This study refines the orbital parameters of the XO-3 exoplanet system, confirms its unusual configuration, and finds no evidence for changes in the spin-orbit angle over time, suggesting previous discrepancies were due to noise.

Contribution

The paper provides updated measurements and models of the XO-3 system, clarifying its orbital and spin characteristics and addressing previous conflicting results on the spin-orbit angle.

Findings

Confirmed the eccentric orbit of XO-3b.

Found no significant temporal variation in the spin-orbit angle.

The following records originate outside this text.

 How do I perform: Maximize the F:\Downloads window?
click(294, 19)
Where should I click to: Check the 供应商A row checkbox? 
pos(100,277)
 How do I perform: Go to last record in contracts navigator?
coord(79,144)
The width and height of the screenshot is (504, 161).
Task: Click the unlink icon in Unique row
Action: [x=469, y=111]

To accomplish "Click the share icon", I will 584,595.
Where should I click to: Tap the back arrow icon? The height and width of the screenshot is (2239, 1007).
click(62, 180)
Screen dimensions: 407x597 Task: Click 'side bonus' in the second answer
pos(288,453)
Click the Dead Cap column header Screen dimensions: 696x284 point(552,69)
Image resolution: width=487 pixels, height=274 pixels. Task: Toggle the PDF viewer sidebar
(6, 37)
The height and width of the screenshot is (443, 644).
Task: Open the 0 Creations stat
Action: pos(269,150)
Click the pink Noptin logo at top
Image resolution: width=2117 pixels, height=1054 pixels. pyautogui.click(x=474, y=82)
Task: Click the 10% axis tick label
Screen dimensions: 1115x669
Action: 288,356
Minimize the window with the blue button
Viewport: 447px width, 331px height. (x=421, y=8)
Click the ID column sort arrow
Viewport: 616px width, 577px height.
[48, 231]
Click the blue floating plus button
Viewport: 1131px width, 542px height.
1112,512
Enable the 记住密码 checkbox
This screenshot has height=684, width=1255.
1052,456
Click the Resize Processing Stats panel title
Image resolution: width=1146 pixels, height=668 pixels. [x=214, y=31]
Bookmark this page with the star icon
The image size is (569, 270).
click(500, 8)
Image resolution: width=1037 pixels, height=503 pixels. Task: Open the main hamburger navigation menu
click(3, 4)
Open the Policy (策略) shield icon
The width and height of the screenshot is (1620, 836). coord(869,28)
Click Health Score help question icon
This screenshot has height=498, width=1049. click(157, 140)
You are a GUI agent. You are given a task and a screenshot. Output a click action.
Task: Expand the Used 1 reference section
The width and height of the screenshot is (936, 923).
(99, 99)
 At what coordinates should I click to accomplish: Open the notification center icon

Resolved previous measurement discrepancies likely caused by systematic noise.

Abstract

We present 12 new transit light curves and 16 new out-of-transit radial velocity measurements for the XO-3 system. By modelling our newly collected measurements together with archival photometric and Doppler velocimetric data, we confirmed the unusual configuration of the XO-3 system, which contains a massive planet ($M_P=11.92^{+0.59}_{-0.63} M_J$) on a relatively eccentric ($e=0.2853^{+0.0027}_{-0.0026}$) and short-period ($3.19152 \pm 0.00145\,$day) orbit around a massive star ($M_*=1.219^{+0.090}_{-0.095} M_{\odot}$). Furthermore, we find no strong evidence for a temporal change of either $V\sin i_{*}$ (and by extension, the stellar spin vector of XO-3), or the transit profile (and thus orbital angular momentum vector of XO-3b). We conclude that the discrepancy in previous Rossiter-McLaughlin measurements ($70.0^{\circ} \pm 15.0^{\circ}$ (Hebrard et al. 2008); $37.3^{\circ} \pm 3.7^{\circ}$ (Winn et al. 2009); $37.3^{\circ} \pm 3.0^{\circ}$ (Hirano et al. 2011)) may have stemmed from systematic noise sources.